Read it for yourself. Put yourself in the shoes of Saul, of Jonathan, of David. No matter the perspective, it’s a heartbreaking story:
Now the Philistines fought against Israel; and the men of Israel fled from before the Philistines, and fell slain on Mount Gilboa. Then the Philistines followed hard after Saul and his sons. And the Philistines killed Jonathan, Abinadab, and Malchishua, Saul’s sons. The battle became fierce against Saul. The archers hit him, and he was severely wounded by the archers.
Then Saul said to his armorbearer, “Draw your sword, and thrust me through with it, lest these uncircumcised men come and thrust me through and abuse me.”
But his armorbearer would not, for he was greatly afraid. Therefore Saul took a sword and fell on it. And when his armorbearer saw that Saul was dead, he also fell on his sword, and died with him. So Saul, his three sons, his armorbearer, and all his men died together that same day.
And when the men of Israel who were on the other side of the valley, and those who were on the other side of the Jordan, saw that the men of Israel had fled and that Saul and his sons were dead, they forsook the cities and fled; and the Philistines came and dwelt in them. So it happened the next day when the Philistines came to strip the slain, that they found Saul and his three sons fallen on Mount Gilboa. And they cut off his head and stripped off his armor, and sent word throughout the land of the Philistines, to proclaim it in the temple of their idols and among the people. Then they put his armor in the temple of the Ashtoreths, and they fastened his body to the wall of Beth Shan [ in Manasseh].
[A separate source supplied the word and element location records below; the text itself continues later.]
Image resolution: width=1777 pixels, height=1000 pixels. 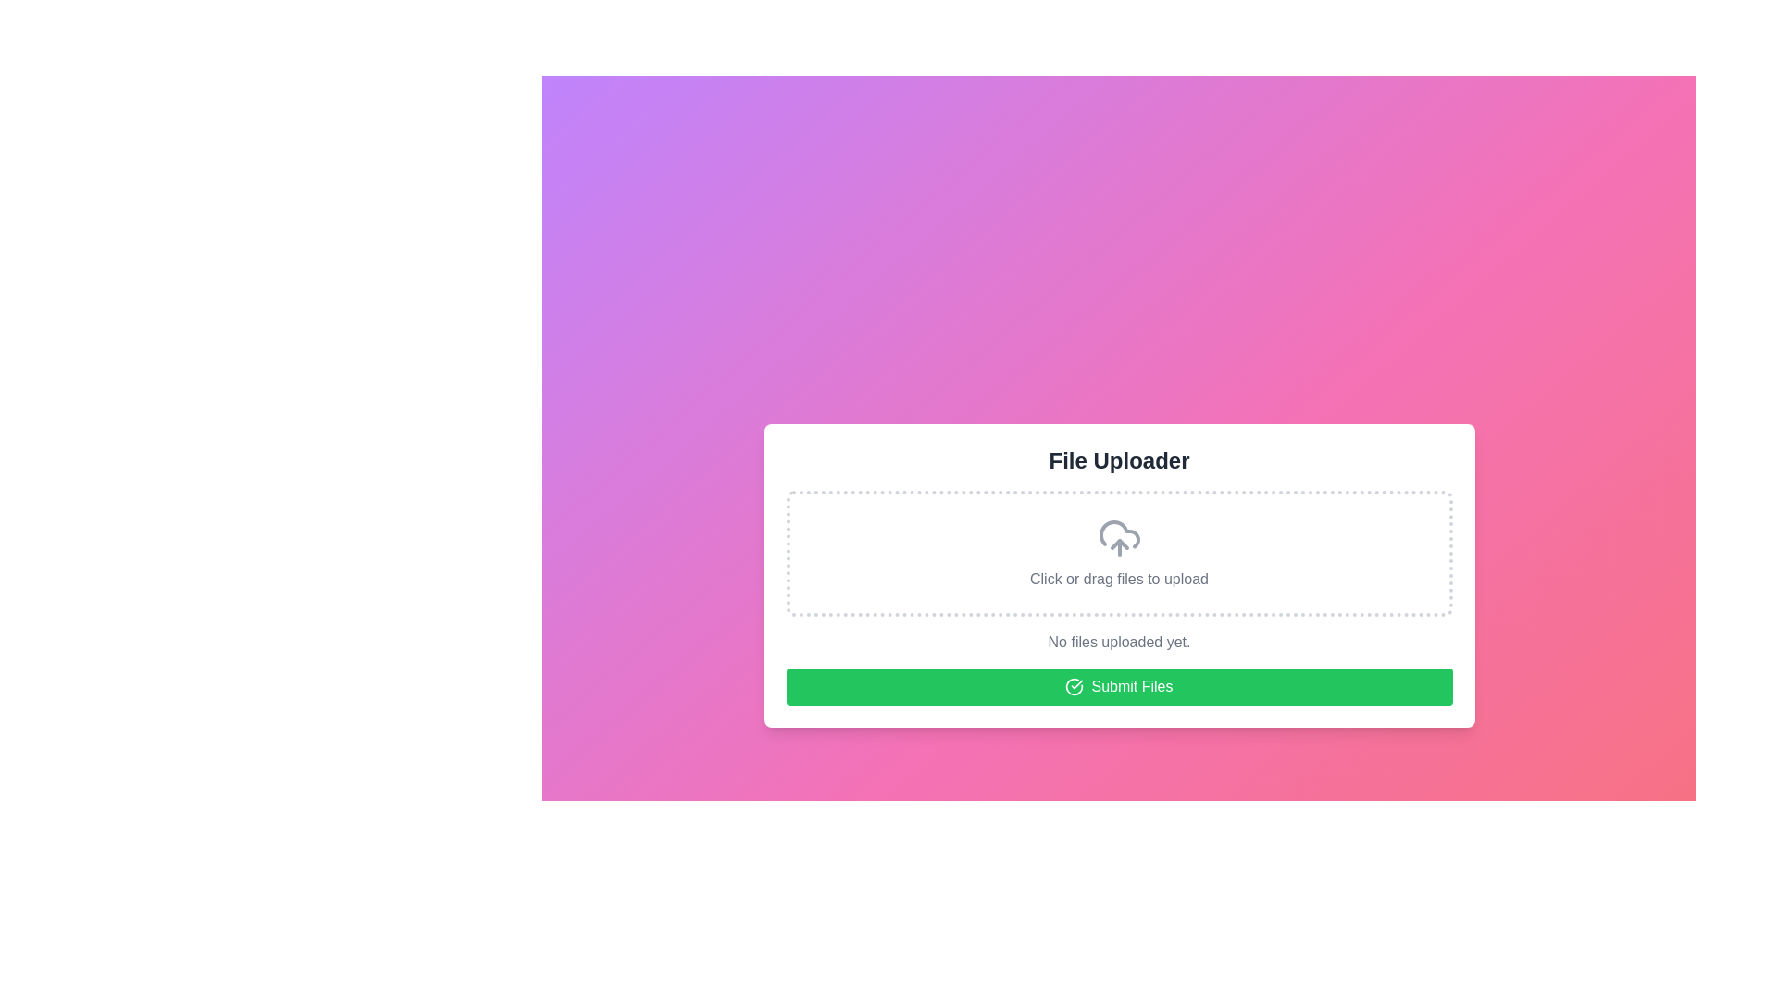 What do you see at coordinates (1118, 552) in the screenshot?
I see `and drop files over the File upload area, which is a rectangular zone with a dotted border, an upload icon, and the text 'Click or drag files` at bounding box center [1118, 552].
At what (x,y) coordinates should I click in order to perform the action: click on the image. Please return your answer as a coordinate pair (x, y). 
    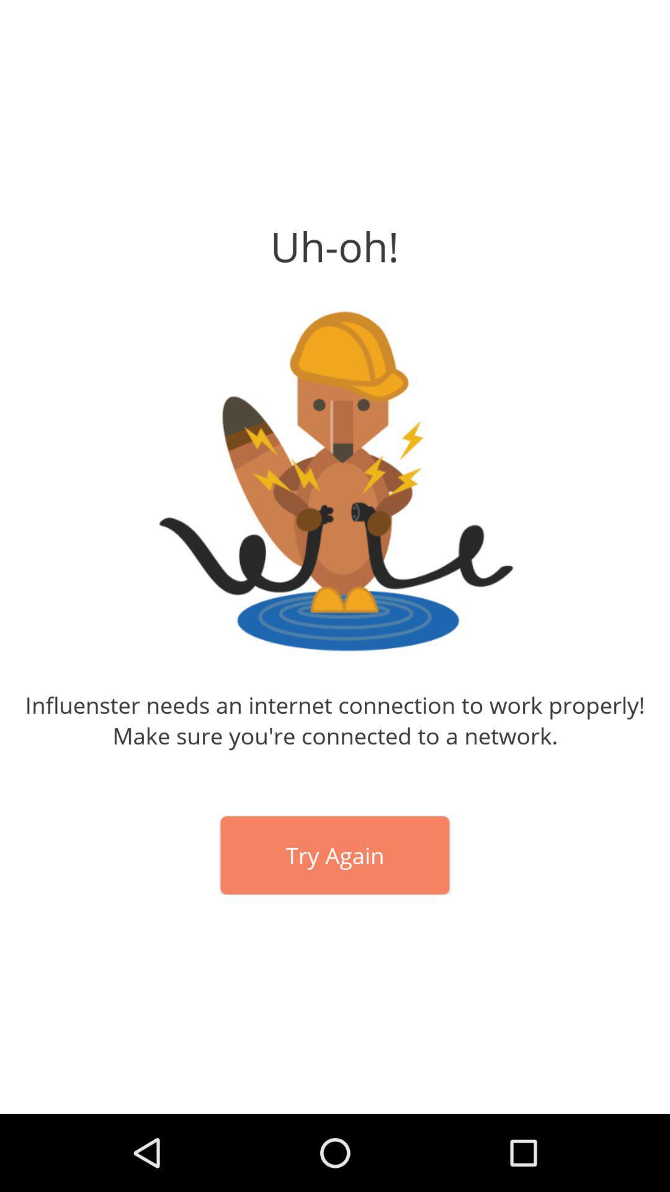
    Looking at the image, I should click on (335, 480).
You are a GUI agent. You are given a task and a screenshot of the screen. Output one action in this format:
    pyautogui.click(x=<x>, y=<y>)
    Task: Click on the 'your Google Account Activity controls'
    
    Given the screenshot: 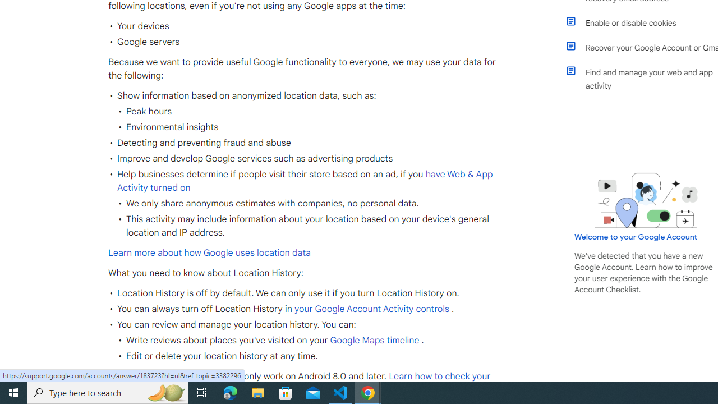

Now when the inhabitants of Jabesh Gilead heard what the Philistines had done to Saul, all the valiant men arose and traveled all night, and took the body of Saul and the bodies of his sons from the wall of Beth Shan; and they came to Jabesh and burned them there. Then they took their bones and buried them under the tamarisk tree at Jabesh, and fasted seven days.
(1 Samuel 31:1-13, NKJV)
Despair. Fear. Grief. Humiliation. Abuse. Indignation. Bravery. So much packed in these 13 verses.
Originally 1 Samuel, 2 Samuel, 1 Kings, and 2 Kings were all one book, but somewhere down the line they were divided into the four parts we know today. The sad thing is, the original book didn’t end much better. By the time we reach the end of 2 Kings, the kingdom has been split in two, and both kingdoms have been devastated by war – their people murdered, captured, and displaced, and their kings abused and killed. And why?
For the same reason that Saul and his sons faced the fate that they did. For disobedience against God. Sin is a serious thing – never take it lightly.
More towards the beginning of 1 Samuel, the people demanded a king who would go before them and lead them to victory in battle. Now here they are at the end, once more without a king, and discovering that a human king cannot guarantee victory. The words of Samuel perhaps came ringing in their ears: “Only fear the LORD, and serve Him in truth with all your heart; for consider what great things He has done for you. But if you still do wickedly, you shall be swept away, both you and your king” (12:24-25).
Swept away. That’s what we see here, and what we see on an even greater scale by the end of 2 Kings.
But there is hope.
Because 1 Samuel 31 isn’t the end of the story. In 2 Samuel we see a new king – David – receive the crown. He does fear the LORD and serve Him in truth, considering what great things He has done. And God promises that, unlike Saul’s, David’s kingdom will last forever – as long as his sons obey.
And even when they don’t obey, there is still hope. Even after the kingdom is torn apart and scattered among the nations and 2 Kings comes to an end – there is still hope. We have books like Ezra and Nehemiah and Esther, where we see God still loving His people, fighting for them, restoring them, working to bring them back to Himself.
And He promises a new kingdom that will rise from the ashes of David’s line – a kingdom that will truly reign and last forever and ever. It’s a kingdom in which God Himself reigns over a people who have willingly submitted themselves under His rule – the way it always was supposed to be.
And for those of us who are citizens of this kingdom, we eagerly await the day when the kingdom is finally and completely established, when God Himself will dwell among us, when every tear will be wiped away, when death will be swallowed up in victory, and all things will be made new.
For those who fear God and serve Him in truth will all their hearts – tragedy is not the end of the story.
Thank you for journeying through 1 Samuel with me. I know that it has been an incredible journey in my own personal life, as I have been convicted, encouraged, and taught in all sorts of ways. I would love to hear which parts have been the most impactful in your own life, and I hope, too, that you have been inspired to dig deeper in your own study of the Word so that you can uncover the truths that God wants to speak into your own heart.
For whatever things were written before were written for our learning, that we through the patience and comfort of the Scriptures might have hope.
All Scripture is given by inspiration of God, and is profitable for doctrine, for reproof, for correction, for instruction in righteousness, that the man of God may be complete, thoroughly equipped for every good work.